I don't know whether I have 20 years, 2 months or 2 weeks of good health. No one else does, either. "Only God knows," said an oncology nurse. "We don't." This particular leukemia can return without warning and regardless of the number of Consolidations or whether one has gotten a bone marrow transplant. That procedure alone carries 50/50 odds of survival. Since October 27th, I have spent 50 days in two hospitals for two wrenching rounds of chemotherapy and antibiotics, with a half a million dollars billed to my now far more expensive insurance policy. Did I mention the thousands of dollars in co-pays and being sidelined in my work and spiritual pursuits? Luckily I have had some savings to live on frugally. My frugality continues while my heart is dancing a "shhhhh, don't tell, it's Lent" jig.

I am grateful for this remission and I am going to ride it out as long as I can. I am neither "giving up" nor planning to crawl away and die. Should I fall very ill again, I will have the opportunity to seek Western medical care either overseas or back here in the States. The idea of getting pumped full of chemo at this time to prevent me from relapsing, while I can understand the preventive methodology, lands like a thud in my solar plexus. There is a tipping point where the treatment causes more damage than the efficacy it promotes. Few physicians have a clear handle on that. If my intuition and sense of calling fail me, clearly I will have to accept that. 

Once I am over the seas, I will create a new blog, releasing the thoughtform of the paradigm gauntlet this has been on many levels. I'll link the new name here. I want to close out this theme with this news.

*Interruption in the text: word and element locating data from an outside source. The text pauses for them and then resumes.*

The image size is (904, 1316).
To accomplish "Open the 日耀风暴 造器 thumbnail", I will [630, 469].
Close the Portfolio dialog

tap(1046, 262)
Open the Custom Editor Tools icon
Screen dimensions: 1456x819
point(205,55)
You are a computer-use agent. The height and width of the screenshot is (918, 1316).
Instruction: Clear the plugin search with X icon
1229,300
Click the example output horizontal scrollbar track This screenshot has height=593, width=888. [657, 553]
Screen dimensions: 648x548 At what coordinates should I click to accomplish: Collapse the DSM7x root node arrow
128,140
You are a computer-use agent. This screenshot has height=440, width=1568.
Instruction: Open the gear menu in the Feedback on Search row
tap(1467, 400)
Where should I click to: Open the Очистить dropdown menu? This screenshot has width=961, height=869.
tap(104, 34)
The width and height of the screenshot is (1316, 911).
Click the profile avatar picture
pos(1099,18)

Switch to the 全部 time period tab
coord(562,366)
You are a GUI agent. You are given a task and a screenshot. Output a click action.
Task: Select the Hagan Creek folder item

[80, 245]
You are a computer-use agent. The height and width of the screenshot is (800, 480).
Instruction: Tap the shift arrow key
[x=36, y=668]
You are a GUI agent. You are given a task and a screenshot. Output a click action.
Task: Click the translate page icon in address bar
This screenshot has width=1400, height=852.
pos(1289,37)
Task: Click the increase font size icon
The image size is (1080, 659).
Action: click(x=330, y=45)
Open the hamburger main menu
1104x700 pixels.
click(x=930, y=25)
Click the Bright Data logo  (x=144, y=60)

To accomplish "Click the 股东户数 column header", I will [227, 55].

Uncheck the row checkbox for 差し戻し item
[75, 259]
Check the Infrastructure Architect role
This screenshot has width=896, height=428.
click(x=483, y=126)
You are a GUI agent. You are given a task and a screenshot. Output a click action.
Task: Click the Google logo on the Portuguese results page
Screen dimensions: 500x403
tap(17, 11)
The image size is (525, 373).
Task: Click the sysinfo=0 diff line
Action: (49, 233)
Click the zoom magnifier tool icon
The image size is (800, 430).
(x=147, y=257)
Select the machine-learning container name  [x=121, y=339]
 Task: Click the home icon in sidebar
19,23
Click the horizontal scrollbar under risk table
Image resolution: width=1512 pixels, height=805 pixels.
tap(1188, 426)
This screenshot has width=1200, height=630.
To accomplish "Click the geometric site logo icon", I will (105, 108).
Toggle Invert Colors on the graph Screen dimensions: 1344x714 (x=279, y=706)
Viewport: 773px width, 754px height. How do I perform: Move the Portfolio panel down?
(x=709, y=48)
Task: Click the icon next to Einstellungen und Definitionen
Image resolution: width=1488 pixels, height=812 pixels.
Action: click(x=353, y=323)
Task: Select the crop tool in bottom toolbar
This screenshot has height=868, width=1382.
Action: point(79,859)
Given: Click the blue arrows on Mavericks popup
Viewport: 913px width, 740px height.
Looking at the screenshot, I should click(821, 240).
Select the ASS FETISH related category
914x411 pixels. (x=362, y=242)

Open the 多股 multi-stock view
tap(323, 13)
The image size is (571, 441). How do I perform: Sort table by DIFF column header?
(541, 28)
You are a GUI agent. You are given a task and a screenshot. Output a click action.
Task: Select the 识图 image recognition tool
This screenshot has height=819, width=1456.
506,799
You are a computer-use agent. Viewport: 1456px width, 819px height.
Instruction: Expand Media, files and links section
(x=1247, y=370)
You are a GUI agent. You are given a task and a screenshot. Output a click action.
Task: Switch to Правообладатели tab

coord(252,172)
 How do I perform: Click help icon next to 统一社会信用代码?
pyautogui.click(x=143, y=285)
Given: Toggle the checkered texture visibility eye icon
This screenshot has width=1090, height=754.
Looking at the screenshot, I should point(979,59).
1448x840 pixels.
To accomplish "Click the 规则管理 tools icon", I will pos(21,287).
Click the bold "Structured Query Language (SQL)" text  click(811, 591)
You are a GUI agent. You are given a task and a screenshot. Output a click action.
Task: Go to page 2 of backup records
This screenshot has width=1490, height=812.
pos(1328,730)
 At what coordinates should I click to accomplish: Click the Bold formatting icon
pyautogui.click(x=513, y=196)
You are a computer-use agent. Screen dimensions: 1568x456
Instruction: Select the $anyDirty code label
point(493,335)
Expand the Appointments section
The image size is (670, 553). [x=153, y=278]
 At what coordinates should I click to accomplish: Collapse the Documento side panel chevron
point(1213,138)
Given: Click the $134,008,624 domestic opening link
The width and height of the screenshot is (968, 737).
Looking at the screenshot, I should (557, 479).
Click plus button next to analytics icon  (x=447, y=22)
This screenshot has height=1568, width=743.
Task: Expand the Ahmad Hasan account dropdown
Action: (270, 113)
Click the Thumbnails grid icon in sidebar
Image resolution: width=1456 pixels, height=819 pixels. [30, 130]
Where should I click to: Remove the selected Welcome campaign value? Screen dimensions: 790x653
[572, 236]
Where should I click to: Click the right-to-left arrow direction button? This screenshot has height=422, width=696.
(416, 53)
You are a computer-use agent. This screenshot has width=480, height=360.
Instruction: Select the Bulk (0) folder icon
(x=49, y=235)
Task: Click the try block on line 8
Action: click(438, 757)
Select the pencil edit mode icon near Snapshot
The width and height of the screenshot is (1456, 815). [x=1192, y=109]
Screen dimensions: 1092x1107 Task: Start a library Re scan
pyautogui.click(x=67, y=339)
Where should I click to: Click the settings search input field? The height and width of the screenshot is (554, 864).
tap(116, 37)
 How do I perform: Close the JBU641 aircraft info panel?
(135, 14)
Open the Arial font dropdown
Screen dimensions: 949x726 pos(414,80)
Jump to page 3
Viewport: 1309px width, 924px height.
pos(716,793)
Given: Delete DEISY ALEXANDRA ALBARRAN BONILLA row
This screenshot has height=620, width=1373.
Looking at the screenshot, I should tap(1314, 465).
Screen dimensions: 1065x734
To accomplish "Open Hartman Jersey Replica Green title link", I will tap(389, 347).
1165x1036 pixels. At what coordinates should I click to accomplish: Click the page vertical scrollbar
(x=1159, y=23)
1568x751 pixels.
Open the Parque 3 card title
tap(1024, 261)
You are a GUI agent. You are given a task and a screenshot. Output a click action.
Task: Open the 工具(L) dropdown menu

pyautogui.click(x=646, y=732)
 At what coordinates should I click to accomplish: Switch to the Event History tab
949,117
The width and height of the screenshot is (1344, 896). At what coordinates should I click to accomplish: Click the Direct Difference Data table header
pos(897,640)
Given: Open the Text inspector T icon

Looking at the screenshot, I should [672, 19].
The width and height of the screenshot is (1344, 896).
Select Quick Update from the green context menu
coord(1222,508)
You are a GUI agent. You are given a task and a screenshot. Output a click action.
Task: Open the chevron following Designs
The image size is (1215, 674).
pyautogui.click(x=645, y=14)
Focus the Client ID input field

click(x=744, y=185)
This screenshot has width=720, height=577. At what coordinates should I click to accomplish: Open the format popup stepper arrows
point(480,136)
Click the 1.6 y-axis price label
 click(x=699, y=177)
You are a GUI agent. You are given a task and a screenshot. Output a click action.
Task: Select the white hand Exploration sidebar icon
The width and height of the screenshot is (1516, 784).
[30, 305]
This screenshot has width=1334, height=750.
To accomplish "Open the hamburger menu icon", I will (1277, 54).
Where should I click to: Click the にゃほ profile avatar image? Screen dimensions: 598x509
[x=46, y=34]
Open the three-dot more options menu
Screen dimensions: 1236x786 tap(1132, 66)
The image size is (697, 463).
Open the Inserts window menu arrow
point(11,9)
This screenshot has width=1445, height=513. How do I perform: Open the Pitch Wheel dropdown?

Many of you have prayed for me. Your love and your caring are elixir to my soul. Thank you! I ask that you please keep praying for my increasing wellness and as well that I may continue to attune my ear to God's guidance. Your prayers - whatever is prayer for your spiritual path - matter more to me than even the finest Western medical care. While I thank my Creator for the gifts of most of my medical team, you don't think I'm still kicking around just because of the chemo, do you? 

Onward!

Monday, March 2, 2009

22 years sober today!

I'm flapping out of my hermit henhouse long enough to jump up and down and squawk that I am grateful INDEED to God and the company of (those) fellow path walkers to celebrate 22 years of continuous sobriety today. One of the Traditions of my secret club suggests strongly that I not mention its name, but y'all know whose doors and rooms have welcomed me since early March of 1987.

I am SO darn grateful. 

The cake visual and sumptuous yum was from my 2008 July birthday (the belly button kind) with Susan & Klaus in Georgia. Can you believe I took a 2-month, 8000-mile (nearly) road trip and then 60 days later was hospitalized with leukemia? What timing, eh?

As for "the other disease," I'm still hatching up a Plan and praying my way through it. There is as well not a small amount of physical doingness involved. I should have Something to say in a few weeks. I shall plagiarize Tom Robbins and cackle, 'ha ha, ho ho and hee hee!'.